À l’approche du scrutin référendaire, le ministère des Postes, des Télécommunications et de l’Économie numérique a annoncé la mise en place d’une cellule de veille numérique. Son objectif : détecter et neutraliser les fausses informations circulant sur les réseaux sociaux, ainsi que les pages diffusant des contenus nuisibles au bon déroulement du processus électoral.
Invité sur les antennes de la RTG, le secrétaire général du ministère, Nouhan Traoré, a expliqué que des agents spécialisés ont été mobilisés pour mener cette mission.« Nous avons déployé des veilleurs et des veilleuses qui vont scruter l’ensemble des réseaux sociaux pendant 21 jours afin d’identifier les propos diffamatoires et les contenus de désinformation.
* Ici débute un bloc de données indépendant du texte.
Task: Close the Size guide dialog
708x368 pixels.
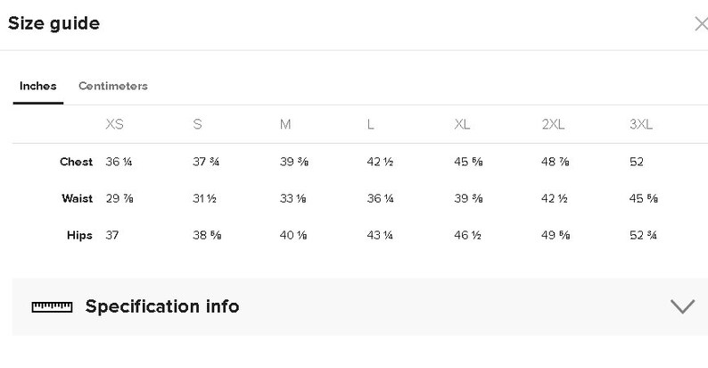Action: point(701,24)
Une fois ces éléments repérés, ils seront soumis à l’analyse de nos experts », a-t-il indiqué.
Selon lui, l’équipe comprend des spécialistes de la communication et des journalistes expérimentés capables d’évaluer la portée des messages détectés. Ce dispositif bénéficie également de l’appui des partenaires techniques et financiers de la Guinée, afin de renforcer l’intégrité du vote, garantir la transparence et prévenir toute manipulation de l’opinion publique en ligne.La cellule de veille est pilotée par l’Agence nationale du service universel des télécommunications et du numérique (ANSUTEN).
Son directeur général, Gaousdou Sougoulé, a souligné que cette initiative est le fruit d’une synergie entre plusieurs services gouvernementaux.
« Notre engagement pour l’avenir doit se dérouler dans la transparence, la sécurité et la sérénité. La mise en place de ce dispositif de surveillance numérique illustre une volonté ferme de prévenir les cyber-criminalités pouvant menacer la paix sociale », a-t-il déclaré.
Cette initiative marque une étape importante dans la sécurisation du processus électoral, dans un contexte où la prolifération des fausses informations représente un véritable défi pour les institutions démocratiques.